Le constructeur Boeing a annoncé pour 2025 un bénéfice net de 2,24 milliards de dollars, après une lourde perte de 11,83 milliards en 2024, porté par une forte hausse des livraisons d’avions commerciaux et surtout par une plus-value de 9,6 milliards liée à la cession partielle de son activité Digital Aviation Solutions. C’est son premier exercice positif depuis 2018. Au quatrième trimestre, le constructeur a dégagé un résultat net de 8,22 milliards de dollars, à comparer à une perte de 3,861 milliards sur la même période de 2024.

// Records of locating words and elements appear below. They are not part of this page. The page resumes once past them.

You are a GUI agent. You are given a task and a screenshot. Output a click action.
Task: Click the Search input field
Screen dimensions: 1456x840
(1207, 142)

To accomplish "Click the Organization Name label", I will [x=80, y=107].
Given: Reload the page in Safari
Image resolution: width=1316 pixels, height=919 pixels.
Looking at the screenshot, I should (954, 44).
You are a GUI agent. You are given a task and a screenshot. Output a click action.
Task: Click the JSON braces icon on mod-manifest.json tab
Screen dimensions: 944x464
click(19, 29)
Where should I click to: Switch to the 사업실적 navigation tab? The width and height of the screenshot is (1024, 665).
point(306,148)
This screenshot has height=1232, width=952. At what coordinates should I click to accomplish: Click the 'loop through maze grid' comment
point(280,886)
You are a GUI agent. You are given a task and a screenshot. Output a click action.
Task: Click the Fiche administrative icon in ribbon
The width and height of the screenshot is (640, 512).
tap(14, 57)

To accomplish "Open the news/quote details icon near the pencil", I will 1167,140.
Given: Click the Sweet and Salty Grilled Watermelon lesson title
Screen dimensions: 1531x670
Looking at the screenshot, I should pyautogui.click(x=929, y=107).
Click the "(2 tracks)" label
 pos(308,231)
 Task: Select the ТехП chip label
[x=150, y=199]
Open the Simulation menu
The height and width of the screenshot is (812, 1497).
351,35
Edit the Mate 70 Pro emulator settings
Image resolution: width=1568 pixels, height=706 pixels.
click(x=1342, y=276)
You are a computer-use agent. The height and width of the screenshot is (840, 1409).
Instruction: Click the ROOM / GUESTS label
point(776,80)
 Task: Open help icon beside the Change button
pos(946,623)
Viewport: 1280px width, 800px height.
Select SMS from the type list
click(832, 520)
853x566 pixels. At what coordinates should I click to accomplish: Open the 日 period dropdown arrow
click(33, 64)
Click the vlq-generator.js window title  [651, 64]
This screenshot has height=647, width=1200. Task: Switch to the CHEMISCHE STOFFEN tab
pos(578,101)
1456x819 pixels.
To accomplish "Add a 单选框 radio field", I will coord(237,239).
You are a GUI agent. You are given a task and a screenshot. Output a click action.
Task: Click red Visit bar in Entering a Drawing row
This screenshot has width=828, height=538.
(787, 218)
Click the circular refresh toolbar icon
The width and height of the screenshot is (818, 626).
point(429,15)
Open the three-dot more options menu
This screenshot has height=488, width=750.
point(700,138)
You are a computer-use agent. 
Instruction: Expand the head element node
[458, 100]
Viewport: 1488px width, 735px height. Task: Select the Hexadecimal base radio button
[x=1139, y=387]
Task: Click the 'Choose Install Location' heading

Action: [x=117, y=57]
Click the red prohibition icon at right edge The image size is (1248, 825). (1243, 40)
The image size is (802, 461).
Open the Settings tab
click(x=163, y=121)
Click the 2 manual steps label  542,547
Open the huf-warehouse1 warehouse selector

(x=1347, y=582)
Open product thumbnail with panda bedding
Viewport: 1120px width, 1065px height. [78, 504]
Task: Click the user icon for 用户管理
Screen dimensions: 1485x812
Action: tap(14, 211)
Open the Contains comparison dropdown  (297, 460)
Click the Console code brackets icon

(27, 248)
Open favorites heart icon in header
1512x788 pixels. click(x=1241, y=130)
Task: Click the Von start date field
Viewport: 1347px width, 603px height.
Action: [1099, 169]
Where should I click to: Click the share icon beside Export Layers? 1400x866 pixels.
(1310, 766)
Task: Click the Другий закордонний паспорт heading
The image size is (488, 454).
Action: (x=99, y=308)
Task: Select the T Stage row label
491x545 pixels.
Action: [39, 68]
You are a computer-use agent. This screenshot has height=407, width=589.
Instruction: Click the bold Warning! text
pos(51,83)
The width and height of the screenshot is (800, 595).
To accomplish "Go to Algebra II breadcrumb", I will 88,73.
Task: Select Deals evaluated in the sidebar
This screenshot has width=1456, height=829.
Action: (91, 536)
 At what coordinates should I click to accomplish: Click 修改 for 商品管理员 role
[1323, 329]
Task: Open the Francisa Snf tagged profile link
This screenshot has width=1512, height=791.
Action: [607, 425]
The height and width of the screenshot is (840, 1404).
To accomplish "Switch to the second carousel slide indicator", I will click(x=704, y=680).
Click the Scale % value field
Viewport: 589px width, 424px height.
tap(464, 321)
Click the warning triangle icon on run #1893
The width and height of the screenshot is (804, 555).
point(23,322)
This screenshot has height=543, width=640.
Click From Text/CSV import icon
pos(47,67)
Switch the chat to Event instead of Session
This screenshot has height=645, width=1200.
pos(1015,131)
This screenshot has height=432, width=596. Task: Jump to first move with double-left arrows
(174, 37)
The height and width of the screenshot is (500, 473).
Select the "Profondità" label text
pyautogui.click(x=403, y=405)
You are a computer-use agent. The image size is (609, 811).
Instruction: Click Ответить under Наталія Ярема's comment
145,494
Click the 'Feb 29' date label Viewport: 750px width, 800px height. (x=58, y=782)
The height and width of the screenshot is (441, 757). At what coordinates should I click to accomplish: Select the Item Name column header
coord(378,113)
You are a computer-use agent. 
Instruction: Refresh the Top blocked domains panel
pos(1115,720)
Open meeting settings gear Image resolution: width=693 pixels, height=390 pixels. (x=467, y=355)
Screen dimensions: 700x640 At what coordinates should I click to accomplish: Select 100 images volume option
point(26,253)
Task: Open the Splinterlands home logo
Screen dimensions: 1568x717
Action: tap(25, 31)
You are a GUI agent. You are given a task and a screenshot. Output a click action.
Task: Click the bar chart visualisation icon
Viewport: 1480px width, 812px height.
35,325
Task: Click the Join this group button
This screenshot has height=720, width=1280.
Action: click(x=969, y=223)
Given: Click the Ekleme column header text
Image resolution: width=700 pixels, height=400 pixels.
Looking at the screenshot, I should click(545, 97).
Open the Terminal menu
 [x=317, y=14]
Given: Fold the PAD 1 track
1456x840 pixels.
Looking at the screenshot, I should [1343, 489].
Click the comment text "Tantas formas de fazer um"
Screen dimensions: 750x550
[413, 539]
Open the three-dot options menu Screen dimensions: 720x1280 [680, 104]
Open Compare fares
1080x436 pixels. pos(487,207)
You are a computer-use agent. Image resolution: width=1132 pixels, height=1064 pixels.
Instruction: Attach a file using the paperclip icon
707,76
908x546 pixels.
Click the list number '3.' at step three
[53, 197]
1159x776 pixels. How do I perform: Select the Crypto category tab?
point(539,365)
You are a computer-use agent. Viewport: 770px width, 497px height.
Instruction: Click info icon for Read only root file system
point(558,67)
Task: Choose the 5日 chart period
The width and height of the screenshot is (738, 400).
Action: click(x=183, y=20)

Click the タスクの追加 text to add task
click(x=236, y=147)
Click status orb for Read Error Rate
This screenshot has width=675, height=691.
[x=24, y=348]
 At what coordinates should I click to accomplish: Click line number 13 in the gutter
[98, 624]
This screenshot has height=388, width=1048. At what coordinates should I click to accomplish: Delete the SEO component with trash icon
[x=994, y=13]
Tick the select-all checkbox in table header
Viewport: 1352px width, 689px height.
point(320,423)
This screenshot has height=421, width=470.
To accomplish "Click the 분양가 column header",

Son chiffre d’affaires annuel progresse de 34%, à 89,5 milliards de dollars, tandis que le carnet de commandes atteint un niveau record de 682 milliards, dont plus de 6 100 avions commerciaux. Sur le seul quatrième trimestre, les revenus atteignent 23,9 milliards de dollars, contre 15,2 milliards un an plus tôt, portés par 160 livraisons d’avions commerciaux. Derrière ce redressement spectaculaire, Boeing reste toutefois sous étroite surveillance réglementaire, avec des programmes clés comme le 737 MAX et le 777X toujours sous pression.

Un retour aux bénéfices sous perfusion de cessions, mais un carnet de commandes qui se remplit

Ce spectaculaire retournement tient en grande partie à la vente partielle de Digital Aviation Solutions, une activité regroupant notamment Jeppesen, qui génère un gain de 9,6 milliards de dollars et augmente le bénéfice par action de 11,83 dollars. « Nous avons accompli des progrès significatifs dans notre redressement en 2025 et posé les bases pour poursuivre cette dynamique dans l’année à venir », a déclaré le directeur général Kelly Ortberg, en insistant sur la priorité donnée à la sécurité, la qualité et la stabilité de la production.

Le groupe met en avant un carnet de commandes total porté à un record de 682 milliards de dollars, tous segments confondus, avec les divisions aviation commerciale, défense et services chacune à un plus haut historique. Ce portefeuille comprend plus de 6 100 avions commerciaux, d’une valeur d’environ 567 milliards de dollars, signe d’une demande soutenue de la part des compagnies aériennes malgré les tensions sur les chaînes d’approvisionnement. En 2025, Boeing a enregistré 1 173 commandes nettes d’avions commerciaux, incluant notamment des 737 MAX 10, 787-9 et 777-9 pour des clients comme Alaska Airlines et Emirates.

Livraisons au plus haut depuis 2018 mais marge encore sous pression

Le pilier commercial de Boeing retrouve des volumes inédits depuis la crise du 737 MAX, avec 600 avions livrés en 2025, soit le plus haut niveau depuis 2018. Ces livraisons sont dominées par la famille 737 MAX, dans un environnement de production jugé plus stable, même si le groupe reconnaît que la montée en cadence reste progressive.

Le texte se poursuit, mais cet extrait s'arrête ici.